Entropy-based Coarse and Compressed Semantic Speech Representation Learning
By: Jialong Zuo , Guangyan Zhang , Minghui Fang and more
Potential Business Impact:
Makes computers understand talking with fewer details.
Discrete speech representation learning has recently attracted increasing interest in both acoustic and semantic modeling. Existing approaches typically encode 16 kHz waveforms into discrete tokens at a rate of 25 or 50 tokens per second. However, given that speech generally conveys only 2 to 5 words per second, such fine-grained tokenization introduces redundancy and hinders efficiency in downstream training and inference. Moreover, semantic speech representations at this frequency primarily capture phonetic-level information, while semantic understanding may not require such detailed token-level resolution.
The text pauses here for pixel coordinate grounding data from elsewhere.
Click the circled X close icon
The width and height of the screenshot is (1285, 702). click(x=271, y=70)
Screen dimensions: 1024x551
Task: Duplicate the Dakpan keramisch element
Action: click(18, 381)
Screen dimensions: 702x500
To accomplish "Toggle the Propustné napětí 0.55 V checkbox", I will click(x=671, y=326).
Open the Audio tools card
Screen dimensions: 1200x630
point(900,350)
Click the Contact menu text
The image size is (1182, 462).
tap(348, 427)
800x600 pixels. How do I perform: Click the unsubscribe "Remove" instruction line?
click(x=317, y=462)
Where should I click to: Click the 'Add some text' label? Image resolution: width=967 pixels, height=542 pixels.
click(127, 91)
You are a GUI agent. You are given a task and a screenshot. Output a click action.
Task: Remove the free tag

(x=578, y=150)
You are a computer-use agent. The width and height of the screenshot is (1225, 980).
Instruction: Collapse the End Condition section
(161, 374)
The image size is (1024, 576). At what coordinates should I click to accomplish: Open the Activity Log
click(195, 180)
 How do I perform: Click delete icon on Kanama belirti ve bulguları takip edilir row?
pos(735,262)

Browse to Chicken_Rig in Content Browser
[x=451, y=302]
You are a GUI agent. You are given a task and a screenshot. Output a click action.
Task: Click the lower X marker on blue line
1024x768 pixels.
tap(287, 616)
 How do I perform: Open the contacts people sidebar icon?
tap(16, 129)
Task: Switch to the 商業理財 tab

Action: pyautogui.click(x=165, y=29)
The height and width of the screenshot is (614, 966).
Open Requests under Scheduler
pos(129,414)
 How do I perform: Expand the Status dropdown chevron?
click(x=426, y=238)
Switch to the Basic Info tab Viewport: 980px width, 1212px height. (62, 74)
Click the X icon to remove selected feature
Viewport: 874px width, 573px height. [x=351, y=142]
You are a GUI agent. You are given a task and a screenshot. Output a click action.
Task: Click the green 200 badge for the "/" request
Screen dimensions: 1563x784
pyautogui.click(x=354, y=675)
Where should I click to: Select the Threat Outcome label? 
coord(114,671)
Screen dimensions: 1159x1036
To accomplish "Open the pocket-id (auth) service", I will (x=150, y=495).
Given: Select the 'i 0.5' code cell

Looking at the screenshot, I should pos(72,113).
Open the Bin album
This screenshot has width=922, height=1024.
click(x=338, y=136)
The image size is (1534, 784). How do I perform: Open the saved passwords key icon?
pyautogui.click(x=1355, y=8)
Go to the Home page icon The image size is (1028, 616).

To address these limitations, we propose an entropy-based dynamic aggregation framework for learning compressed semantic speech representations. A speech language model is first pre-trained via next-token prediction on large-scale unlabeled data to capture frequent token patterns. Predictive entropy is then used to adaptively determine aggregation boundaries, followed by a cross-attention module that fuses information within each segment. By adjusting the entropy threshold, the granularity and compression ratio of the representations can be flexibly controlled. Experiments on ASR, speech-to-text translation, and voice conversion tasks demonstrate that the compressed representations perform on par with or better than dense token sequences, demonstrating the effectiveness of the proposed approach.